### Your goal
For the listing below, return the line containing "You are a computer-use", the line containing "the 长棍 [流风诀]", and all lines in between, exactly as written and nothing else.

### Supplied material
------------------------------------------------------------

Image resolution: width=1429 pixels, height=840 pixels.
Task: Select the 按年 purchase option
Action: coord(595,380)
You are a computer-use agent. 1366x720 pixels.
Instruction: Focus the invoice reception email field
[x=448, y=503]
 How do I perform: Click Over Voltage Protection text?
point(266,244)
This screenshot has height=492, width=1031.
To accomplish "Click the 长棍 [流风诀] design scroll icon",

------------------------------------------------------------

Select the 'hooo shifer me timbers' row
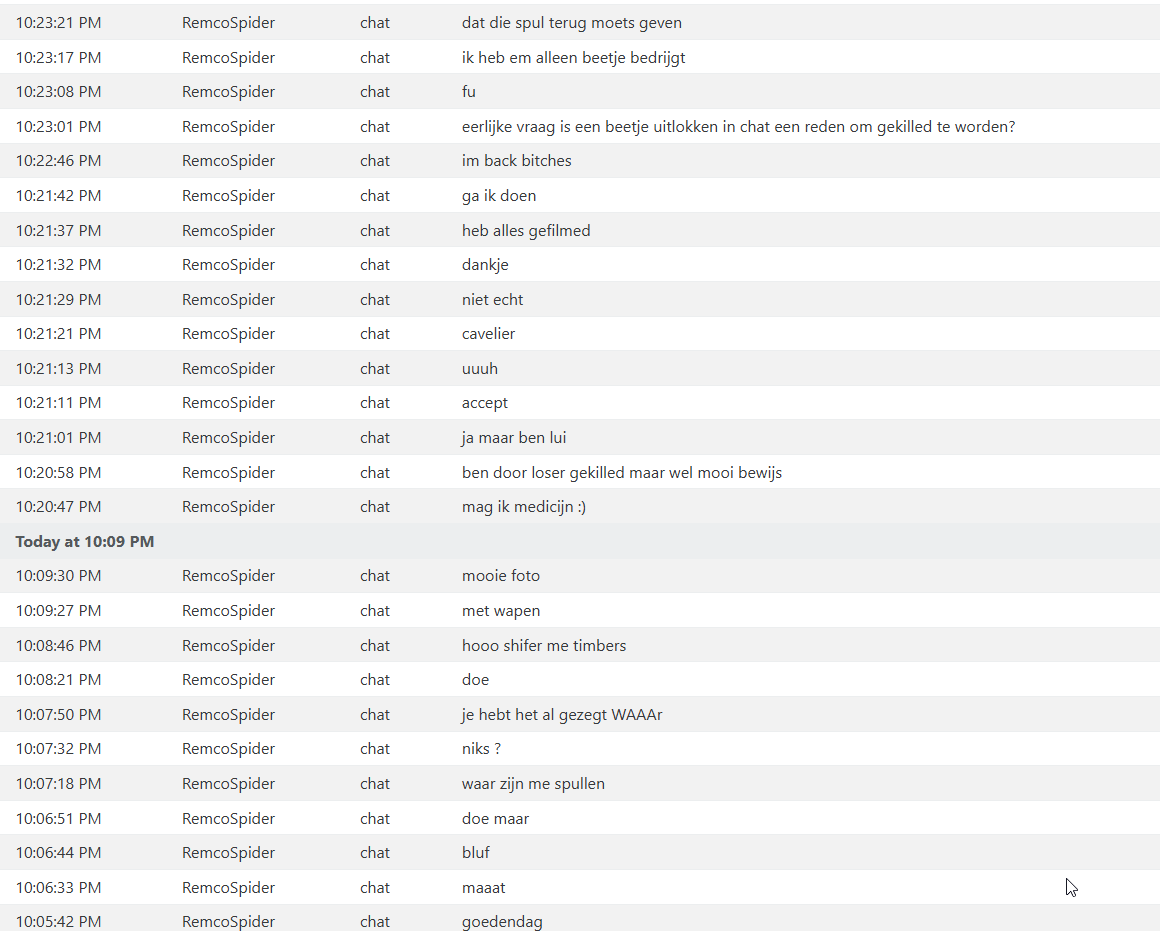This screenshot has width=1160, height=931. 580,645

------------------------------------------------------------

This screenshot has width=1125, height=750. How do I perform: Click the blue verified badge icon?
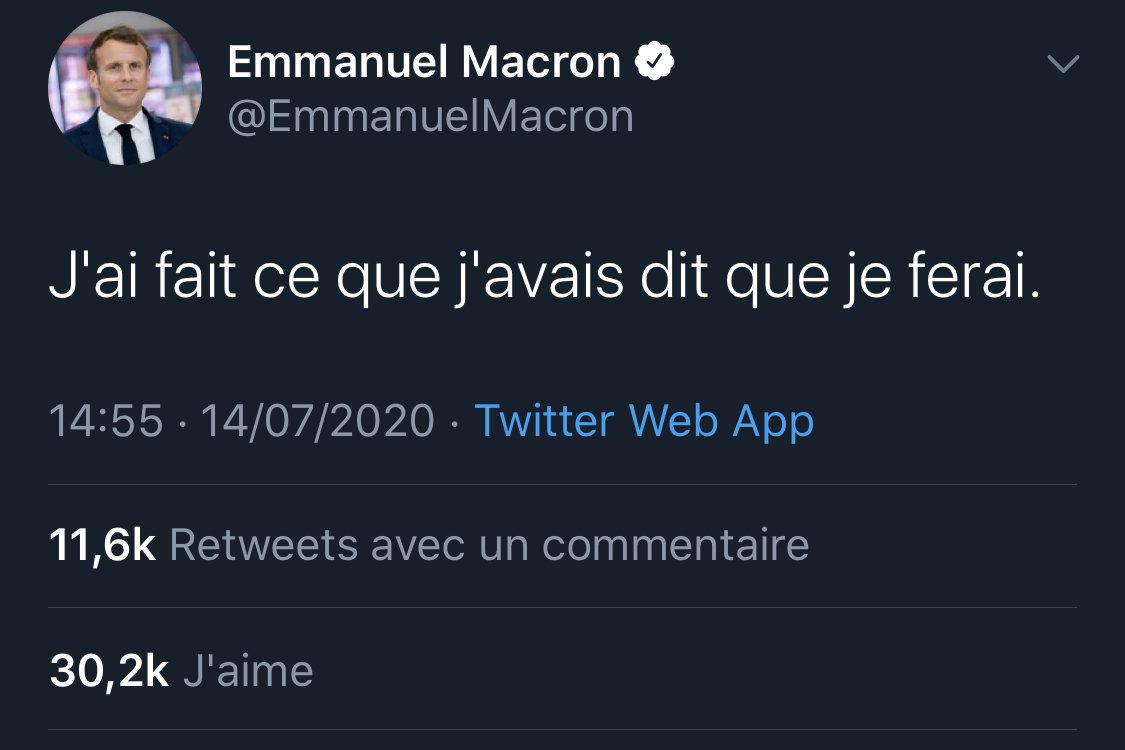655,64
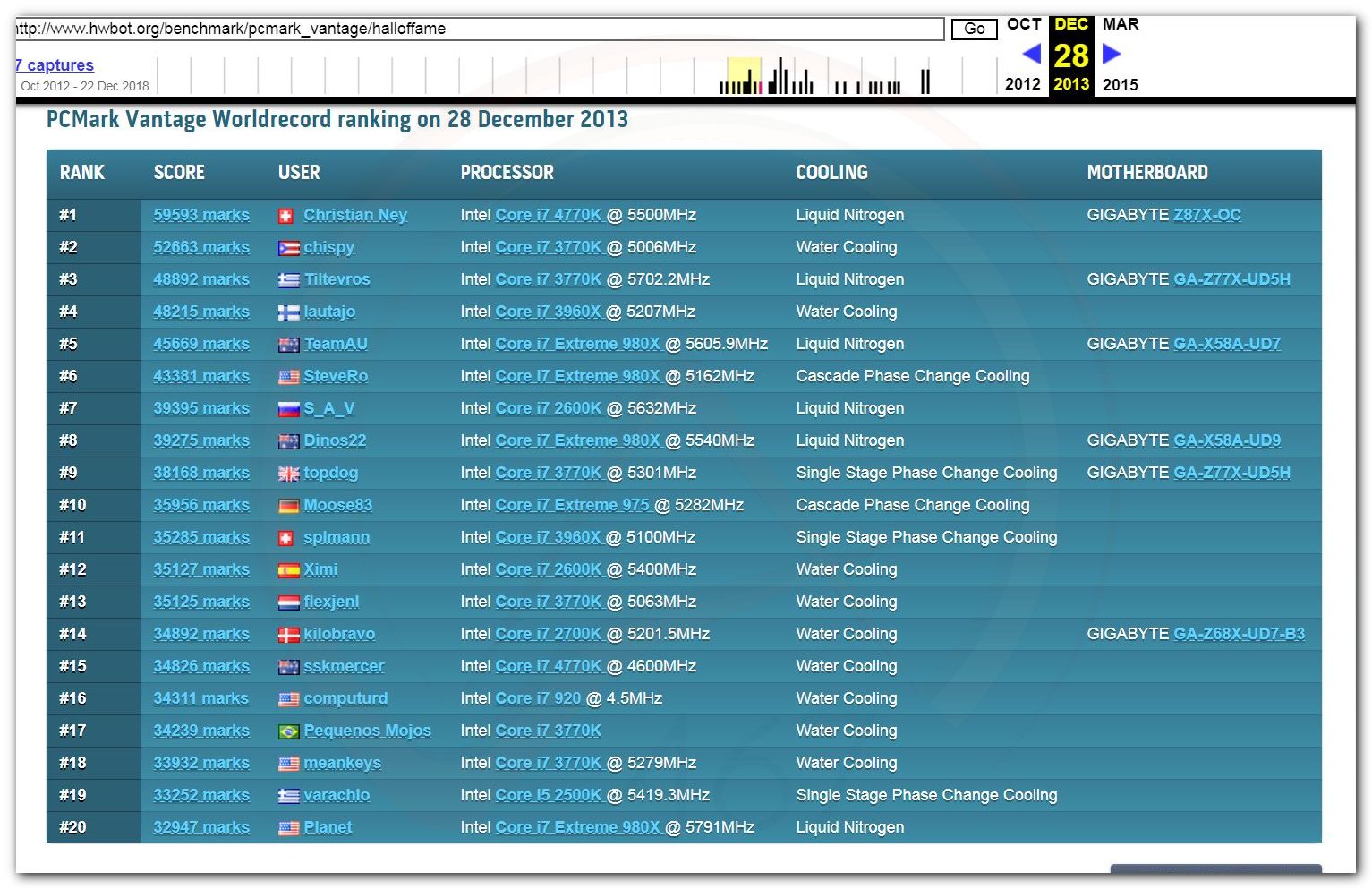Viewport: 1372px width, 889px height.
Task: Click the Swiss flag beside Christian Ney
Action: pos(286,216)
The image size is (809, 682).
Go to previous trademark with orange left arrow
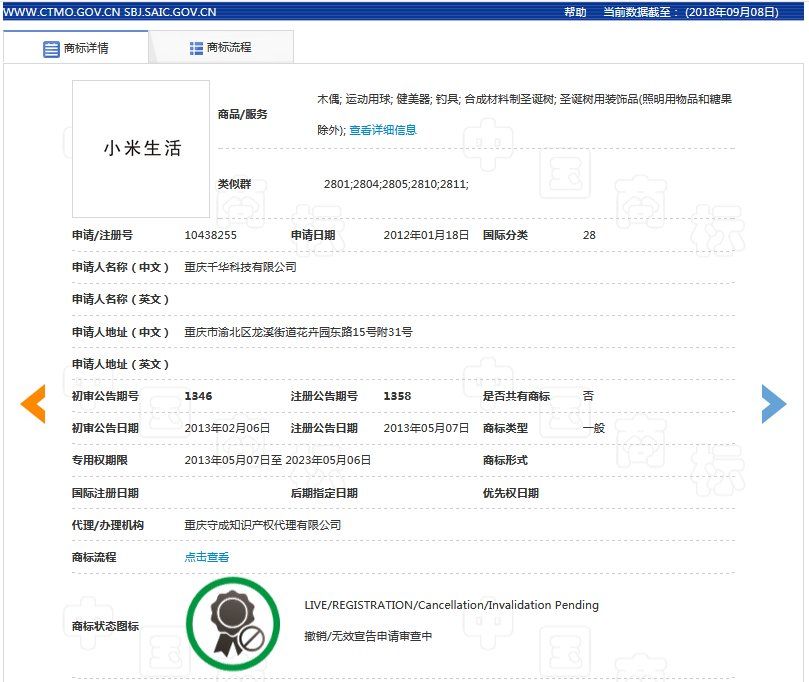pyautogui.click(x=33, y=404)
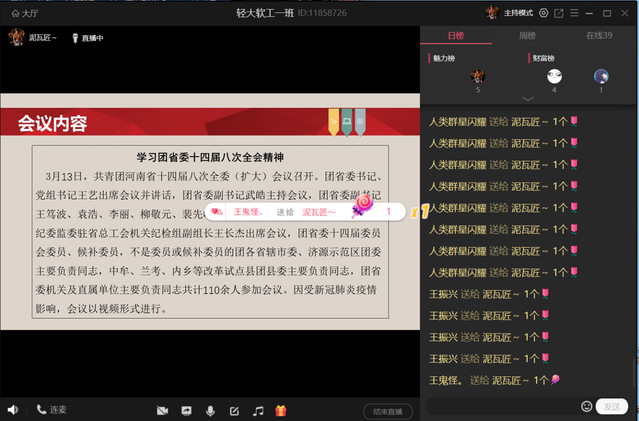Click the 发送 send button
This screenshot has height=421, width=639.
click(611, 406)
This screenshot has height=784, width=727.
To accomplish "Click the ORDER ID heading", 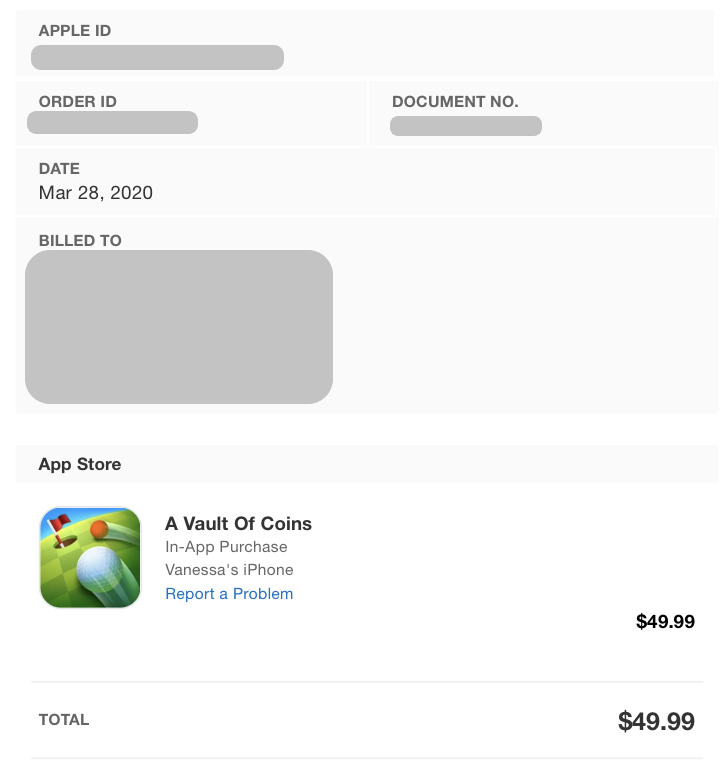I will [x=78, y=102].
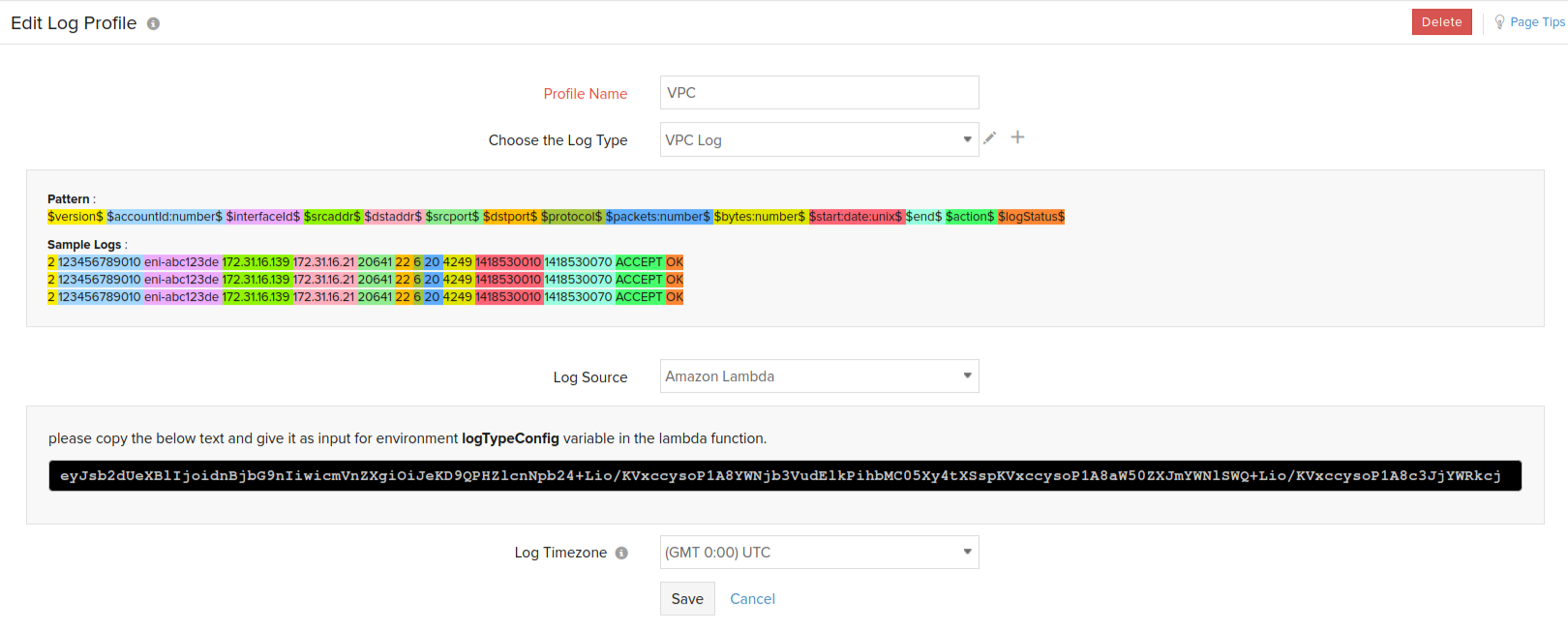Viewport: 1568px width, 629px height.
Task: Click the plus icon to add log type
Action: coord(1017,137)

------------------------------------------------------------

### Solution to this exercise
You are a computer-use agent. 1366x720 pixels.
Instruction: Focus the invoice reception email field
[x=448, y=503]
 How do I perform: Click Over Voltage Protection text?
point(266,244)
This screenshot has height=492, width=1031.
To accomplish "Click the 长棍 [流风诀] design scroll icon",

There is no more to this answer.